Todo empezó un día en que los veteranos terminaron de jugar su partido y nos presionaron diciéndonos que si queríamos usar la canchita había que demarcarla con cal y ceniza. El viejo Cartucho, que vivía ahí nomas, nos dio dos tachos grandes, dos brochas y cal. Allí mismo y mientras preparaba la calada, nos explicó que teníamos que pasar la brocha por encima de las líneas ya existentes y casi borradas. Nos enseñó a espesar la mezcla con un poco de ceniza de montón que había quedado cuando quemaron el caballo. Nos recalcó que pintáramos con más ahínco la línea de gol del arco que daba al recodo del rio, porque se borraba más fácil ya que cualquier inundación, por insignificante que fuera, la afectaba.
Un día en pleno partido, nuestro arquero siete sopas, nos comentó que él no había podido atajar un penal tirado a rastrón por el 11 de ellos. Que algo sobrenatural había pasado, porque algo había rechazado la pelota y no había sido él. Incluso el 11 de ellos que había pateado el penal, se quedo parado rascándose la cabeza y preguntando cómo fue que esa pelota no había entrado. Pirincho, que era nieto de la “manosanta” del lugar, lo atribuyó al espíritu del caballo que, por sus cenizas mezcladas, había quedado sobre la línea de gol. Argumentaba, para reafirmar lo que decía, que en el otro arco no pasaba lo mismo. Y era verdad. Siete sopas agregaba que cuando la pelota venía a media altura, no la paraba nadie; pero de rastrón, “algo la frenaba”. La curiosidad se repitió varias veces hasta que esa ayuda del fantasma del caballo del vasco la empezamos a tomar como algo natural.

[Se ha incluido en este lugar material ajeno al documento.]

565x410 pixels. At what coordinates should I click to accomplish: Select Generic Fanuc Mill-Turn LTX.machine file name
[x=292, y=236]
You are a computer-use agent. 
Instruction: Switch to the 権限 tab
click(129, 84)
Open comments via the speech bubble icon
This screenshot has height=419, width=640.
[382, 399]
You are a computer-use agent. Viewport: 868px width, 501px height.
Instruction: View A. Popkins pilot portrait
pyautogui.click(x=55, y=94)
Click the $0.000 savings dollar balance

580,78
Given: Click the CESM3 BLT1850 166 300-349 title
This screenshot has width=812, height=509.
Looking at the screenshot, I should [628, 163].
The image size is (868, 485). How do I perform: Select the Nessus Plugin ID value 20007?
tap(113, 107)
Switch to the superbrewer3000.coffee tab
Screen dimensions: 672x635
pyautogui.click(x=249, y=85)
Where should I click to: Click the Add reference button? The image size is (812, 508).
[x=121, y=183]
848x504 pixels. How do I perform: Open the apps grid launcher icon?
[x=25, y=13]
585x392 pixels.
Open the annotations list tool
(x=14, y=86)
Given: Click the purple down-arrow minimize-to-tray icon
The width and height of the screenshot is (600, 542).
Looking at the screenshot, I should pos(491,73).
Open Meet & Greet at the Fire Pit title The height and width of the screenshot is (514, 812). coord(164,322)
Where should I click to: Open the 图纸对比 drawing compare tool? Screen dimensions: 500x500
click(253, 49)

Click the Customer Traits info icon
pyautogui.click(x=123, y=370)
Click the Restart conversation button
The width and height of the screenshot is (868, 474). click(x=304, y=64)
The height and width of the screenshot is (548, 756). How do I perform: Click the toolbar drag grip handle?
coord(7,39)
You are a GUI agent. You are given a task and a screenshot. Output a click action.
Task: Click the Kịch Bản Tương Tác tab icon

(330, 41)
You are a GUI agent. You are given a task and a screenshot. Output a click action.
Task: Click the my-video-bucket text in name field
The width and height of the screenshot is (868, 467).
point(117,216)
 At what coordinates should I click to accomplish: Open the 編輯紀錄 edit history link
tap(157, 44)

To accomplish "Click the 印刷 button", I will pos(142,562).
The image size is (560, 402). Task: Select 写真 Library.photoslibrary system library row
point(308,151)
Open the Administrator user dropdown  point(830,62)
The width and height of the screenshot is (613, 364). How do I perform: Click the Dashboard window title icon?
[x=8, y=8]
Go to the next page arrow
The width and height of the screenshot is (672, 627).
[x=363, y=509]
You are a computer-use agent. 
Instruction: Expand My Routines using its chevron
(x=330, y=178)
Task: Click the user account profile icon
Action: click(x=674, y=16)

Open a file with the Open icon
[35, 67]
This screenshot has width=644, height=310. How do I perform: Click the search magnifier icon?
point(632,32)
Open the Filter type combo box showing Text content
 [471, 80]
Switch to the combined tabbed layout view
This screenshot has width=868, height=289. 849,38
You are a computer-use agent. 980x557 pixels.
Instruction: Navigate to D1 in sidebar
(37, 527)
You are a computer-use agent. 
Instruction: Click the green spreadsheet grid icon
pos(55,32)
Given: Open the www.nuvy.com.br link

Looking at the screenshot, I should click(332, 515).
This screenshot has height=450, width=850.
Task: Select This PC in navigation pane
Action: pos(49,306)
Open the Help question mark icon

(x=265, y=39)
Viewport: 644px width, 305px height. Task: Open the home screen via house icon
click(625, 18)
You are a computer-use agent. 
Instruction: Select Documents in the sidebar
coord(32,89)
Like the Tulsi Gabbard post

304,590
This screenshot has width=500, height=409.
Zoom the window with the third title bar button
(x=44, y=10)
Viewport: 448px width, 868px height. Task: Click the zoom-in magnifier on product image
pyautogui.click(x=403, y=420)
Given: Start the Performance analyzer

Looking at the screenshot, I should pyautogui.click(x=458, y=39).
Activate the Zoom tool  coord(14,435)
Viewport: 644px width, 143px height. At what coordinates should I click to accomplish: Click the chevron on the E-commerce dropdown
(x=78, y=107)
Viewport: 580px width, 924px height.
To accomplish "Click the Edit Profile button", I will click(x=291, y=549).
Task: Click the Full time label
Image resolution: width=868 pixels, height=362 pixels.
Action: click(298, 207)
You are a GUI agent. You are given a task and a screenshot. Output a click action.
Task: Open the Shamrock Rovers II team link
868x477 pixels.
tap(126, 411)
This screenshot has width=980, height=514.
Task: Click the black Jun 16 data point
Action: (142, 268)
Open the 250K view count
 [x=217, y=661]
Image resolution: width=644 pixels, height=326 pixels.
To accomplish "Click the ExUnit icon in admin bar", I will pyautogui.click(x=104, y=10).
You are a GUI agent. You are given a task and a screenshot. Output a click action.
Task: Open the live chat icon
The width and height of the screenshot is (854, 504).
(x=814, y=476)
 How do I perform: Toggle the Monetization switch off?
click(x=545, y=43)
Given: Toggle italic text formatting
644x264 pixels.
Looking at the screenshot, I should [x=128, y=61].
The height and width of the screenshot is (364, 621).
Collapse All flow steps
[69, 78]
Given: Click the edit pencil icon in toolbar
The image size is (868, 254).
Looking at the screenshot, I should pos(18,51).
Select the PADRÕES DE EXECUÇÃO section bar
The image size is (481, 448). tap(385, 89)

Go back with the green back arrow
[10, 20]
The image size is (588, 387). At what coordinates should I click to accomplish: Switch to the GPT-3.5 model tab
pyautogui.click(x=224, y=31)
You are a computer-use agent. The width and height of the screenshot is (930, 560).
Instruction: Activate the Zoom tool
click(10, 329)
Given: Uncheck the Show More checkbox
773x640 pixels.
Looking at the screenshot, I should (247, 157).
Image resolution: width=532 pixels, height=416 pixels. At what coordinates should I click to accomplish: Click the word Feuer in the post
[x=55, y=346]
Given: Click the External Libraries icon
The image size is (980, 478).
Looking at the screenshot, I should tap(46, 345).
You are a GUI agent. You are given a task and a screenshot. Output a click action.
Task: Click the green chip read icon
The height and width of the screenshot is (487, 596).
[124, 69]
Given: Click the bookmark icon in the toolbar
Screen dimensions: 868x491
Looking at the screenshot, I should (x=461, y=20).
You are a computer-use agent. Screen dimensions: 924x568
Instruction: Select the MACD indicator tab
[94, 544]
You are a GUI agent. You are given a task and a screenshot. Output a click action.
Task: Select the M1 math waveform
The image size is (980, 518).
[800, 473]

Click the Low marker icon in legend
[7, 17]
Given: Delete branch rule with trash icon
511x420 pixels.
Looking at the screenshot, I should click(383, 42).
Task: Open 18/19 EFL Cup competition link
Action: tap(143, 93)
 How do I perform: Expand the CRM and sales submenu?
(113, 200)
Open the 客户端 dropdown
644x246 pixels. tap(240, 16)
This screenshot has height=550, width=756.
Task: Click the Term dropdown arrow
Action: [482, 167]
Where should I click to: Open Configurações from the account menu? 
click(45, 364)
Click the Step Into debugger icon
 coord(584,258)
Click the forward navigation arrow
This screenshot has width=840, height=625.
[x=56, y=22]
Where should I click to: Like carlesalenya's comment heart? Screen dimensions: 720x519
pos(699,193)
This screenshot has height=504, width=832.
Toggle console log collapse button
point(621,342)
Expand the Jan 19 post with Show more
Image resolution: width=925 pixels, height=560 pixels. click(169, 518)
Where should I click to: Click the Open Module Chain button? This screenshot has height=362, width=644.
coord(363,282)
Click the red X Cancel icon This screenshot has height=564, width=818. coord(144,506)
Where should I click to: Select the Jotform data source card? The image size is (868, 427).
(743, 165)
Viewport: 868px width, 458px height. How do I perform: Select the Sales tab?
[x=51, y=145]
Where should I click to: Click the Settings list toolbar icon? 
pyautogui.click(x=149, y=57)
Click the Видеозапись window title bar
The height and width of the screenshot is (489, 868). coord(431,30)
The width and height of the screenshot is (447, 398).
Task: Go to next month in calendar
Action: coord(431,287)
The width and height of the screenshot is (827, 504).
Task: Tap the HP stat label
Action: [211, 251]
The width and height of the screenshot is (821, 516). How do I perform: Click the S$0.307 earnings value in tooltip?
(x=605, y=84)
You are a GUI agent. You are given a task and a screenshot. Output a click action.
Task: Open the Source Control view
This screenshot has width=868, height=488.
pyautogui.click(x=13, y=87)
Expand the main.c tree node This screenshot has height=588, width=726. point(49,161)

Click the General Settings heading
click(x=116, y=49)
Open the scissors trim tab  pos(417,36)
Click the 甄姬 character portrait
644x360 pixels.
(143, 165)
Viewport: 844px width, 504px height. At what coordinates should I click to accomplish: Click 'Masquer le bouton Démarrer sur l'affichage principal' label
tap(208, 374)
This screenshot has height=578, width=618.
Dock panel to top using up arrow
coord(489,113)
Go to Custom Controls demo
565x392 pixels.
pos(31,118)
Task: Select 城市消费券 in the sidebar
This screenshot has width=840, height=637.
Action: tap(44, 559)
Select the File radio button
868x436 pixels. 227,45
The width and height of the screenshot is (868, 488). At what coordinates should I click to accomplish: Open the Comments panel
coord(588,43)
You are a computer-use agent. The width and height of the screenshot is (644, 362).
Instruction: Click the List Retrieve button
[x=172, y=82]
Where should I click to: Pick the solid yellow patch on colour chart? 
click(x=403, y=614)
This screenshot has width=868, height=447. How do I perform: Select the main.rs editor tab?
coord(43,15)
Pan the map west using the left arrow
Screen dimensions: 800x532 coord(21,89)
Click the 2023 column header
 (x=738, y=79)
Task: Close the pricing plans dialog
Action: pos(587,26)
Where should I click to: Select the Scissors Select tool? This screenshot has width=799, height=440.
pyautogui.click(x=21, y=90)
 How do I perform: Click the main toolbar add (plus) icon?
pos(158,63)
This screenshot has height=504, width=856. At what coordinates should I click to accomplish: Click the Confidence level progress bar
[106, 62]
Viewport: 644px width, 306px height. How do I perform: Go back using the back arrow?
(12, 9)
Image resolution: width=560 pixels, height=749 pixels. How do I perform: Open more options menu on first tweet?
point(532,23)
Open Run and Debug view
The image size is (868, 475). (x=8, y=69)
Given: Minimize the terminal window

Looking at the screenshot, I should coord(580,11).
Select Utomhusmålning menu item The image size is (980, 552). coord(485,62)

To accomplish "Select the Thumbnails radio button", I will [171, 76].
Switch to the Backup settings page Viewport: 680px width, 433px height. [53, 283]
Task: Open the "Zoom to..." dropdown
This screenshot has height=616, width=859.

Pero volviendo al velatorio, la barra decidió solemnemente llamar a la cancha, desde ese momento, "la cancha del lechero ahogado", en honor al vasco. Y todos quienes jugamos en ella fuimos apodados por los contrarios “los lechero ahogados”. En pocas palabras, nosotros inventamos el apodo y no puedo menos que sonreírme cuando oigo a algún simpatizante de Tigre, gritar “lechero ahogado, viejo y peludo".